To achieve this broader view of a sustainable finance, beyond the short term urgency of Climate Change issue, which must be now tackled with no delay, several profound evolutions in the approach of capital investment will be required:
- Capital flows must be reoriented towards a more sustainable economy. Transparency and long termism must be fostered in financial economy activity–The EU made indeed an excellent work considering that the current gap between the real economy, and a sustainable economy, is still a very huge one. For instance, customers’ expectations are becoming stronger and stronger vis-à-vis sustainable issues, but little has been achieved so far to fill this gap. The financial market needs so to listen to the “voice of the customer” and adapt the economical choices in this direction. To date, this is really not the case, and the investments are still not sufficient, and with no clear objectives…

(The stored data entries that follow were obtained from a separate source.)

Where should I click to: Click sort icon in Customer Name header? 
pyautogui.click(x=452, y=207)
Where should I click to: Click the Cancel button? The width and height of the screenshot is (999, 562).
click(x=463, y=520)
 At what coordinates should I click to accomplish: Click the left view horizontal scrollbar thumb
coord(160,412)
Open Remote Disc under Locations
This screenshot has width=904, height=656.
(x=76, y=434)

- Financial risks, and ESG impact linked to environmental and social activities, must be (better) measured. The EU is asking to foster the integration of the ESG in the credit research, and all financial and extra-financial research activities are thus concerned. To this end, the development of a common methodology, to be widely accepted by all the market, would probably be needed. Today, many approaches for the analysis of ESG topics are existing, but not for all the different classes of assets, and they are often very difficult to understand. A lot of work will be required to harmonize, and to create the solutions… Innovation will be fundamental to achieve this goal. The EU opened the path with the taxonomy, but all the work still needs to be done. Green bonds and SRI funds are strongly growing, but a reality-check of the real impact of these investment instruments need to be created. For instance, take the Green Bonds market, where the intensity of the “Green” for each project is very questionable, and different… we will also probably need the creation of a European commission to verify the accuracy of the granting of these labels… To make the sustainable market more transparent, hence credible, is absolutely essential to win the confidence of the customers.
- Clear and measurable ESG goals must be defined and monitored in the companies or investments project, or in the investment funds. The end objective should be to measure the sustainable impact of the investments on the society, i.e. the creation of a sustainable value. To this end, such kind of KPIs should be integrated in the boards’ goals, in the grants, etc.

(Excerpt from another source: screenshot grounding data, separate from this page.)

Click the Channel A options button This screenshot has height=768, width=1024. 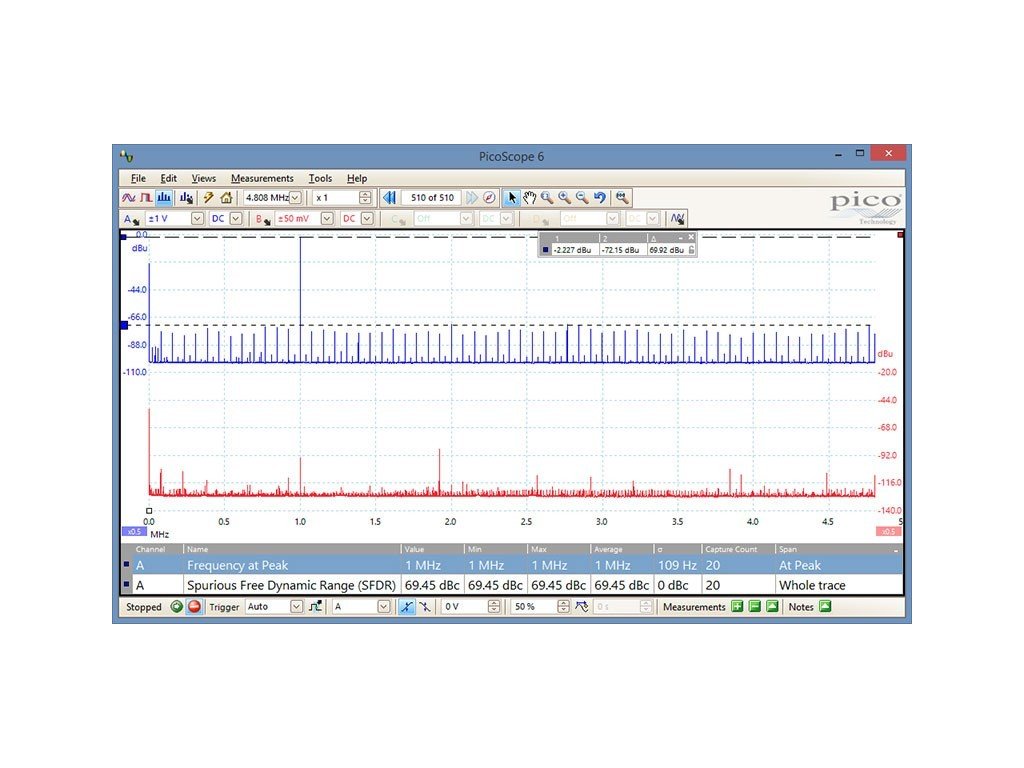(131, 219)
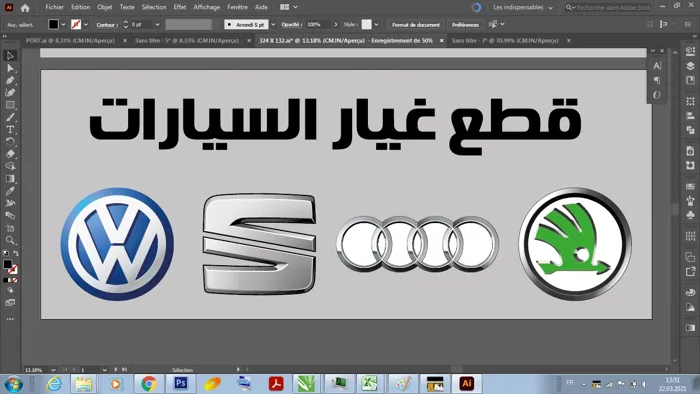
Task: Select the Direct Selection tool
Action: (10, 68)
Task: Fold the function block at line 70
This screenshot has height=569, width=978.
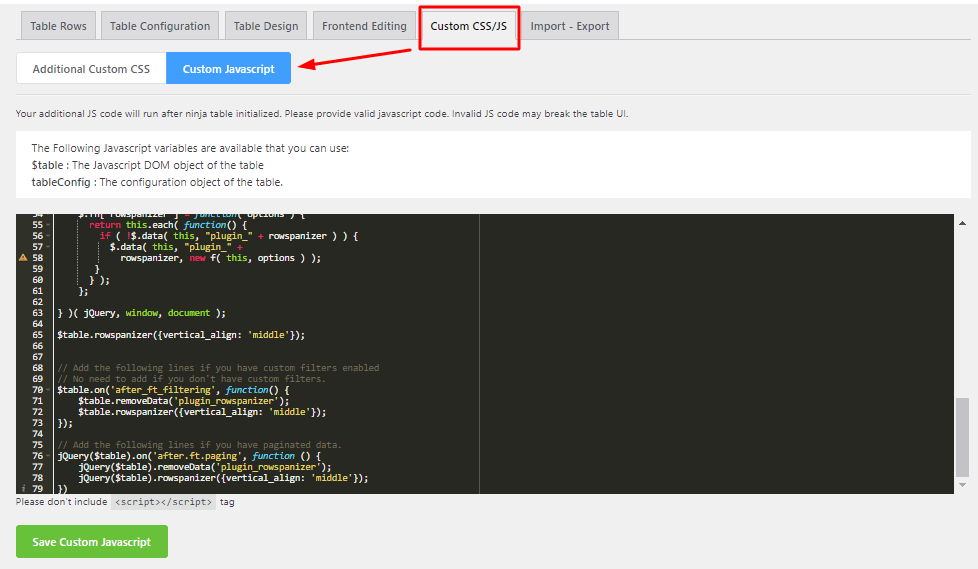Action: pos(50,390)

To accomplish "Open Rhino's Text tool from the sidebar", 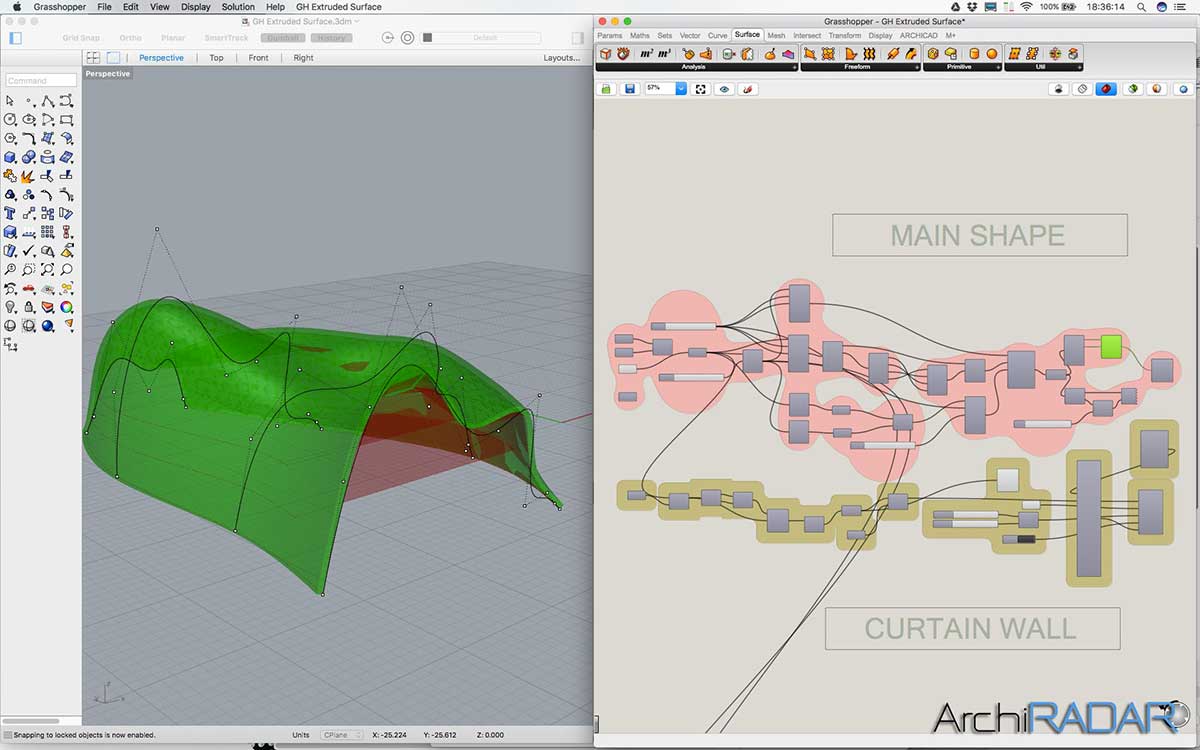I will pos(13,212).
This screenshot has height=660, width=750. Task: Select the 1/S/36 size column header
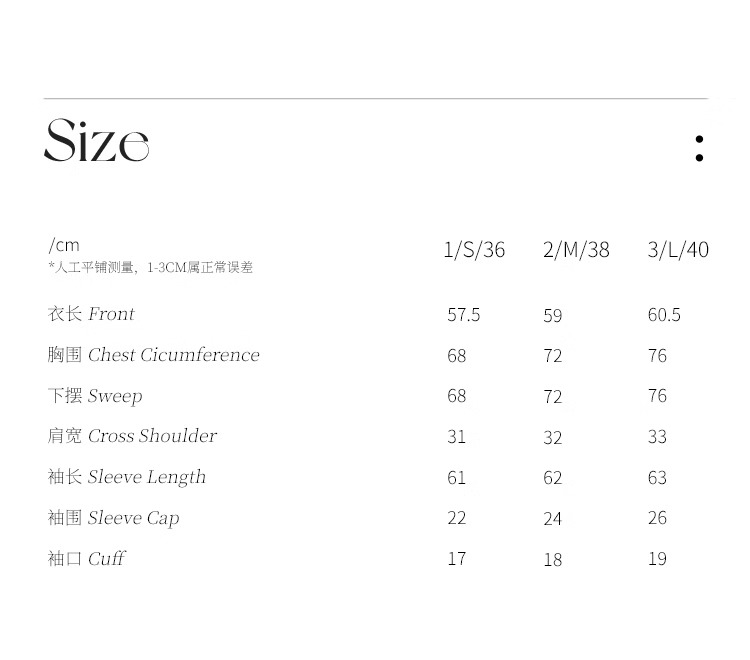pos(474,250)
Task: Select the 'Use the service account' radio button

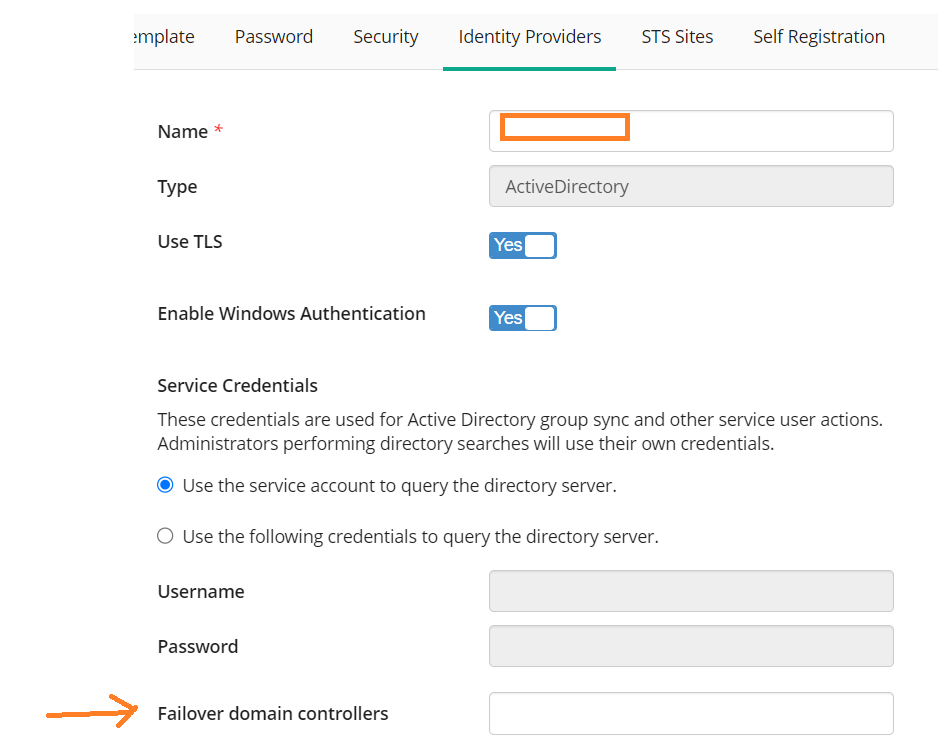Action: 165,484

2020 should be a year of very hard work for people in finance, and the challenge is very high: to transform a purely ROI-oriented finance into a sustainable finance, to minimize—as much as is still possible—the effects of the climate change, and achieve a resilient economy. True conviction, and transparency are unescapable to avoid falling in the traps of sustainability/greenwashing… And to make this possible, the top management of the Finance sector must lead the way.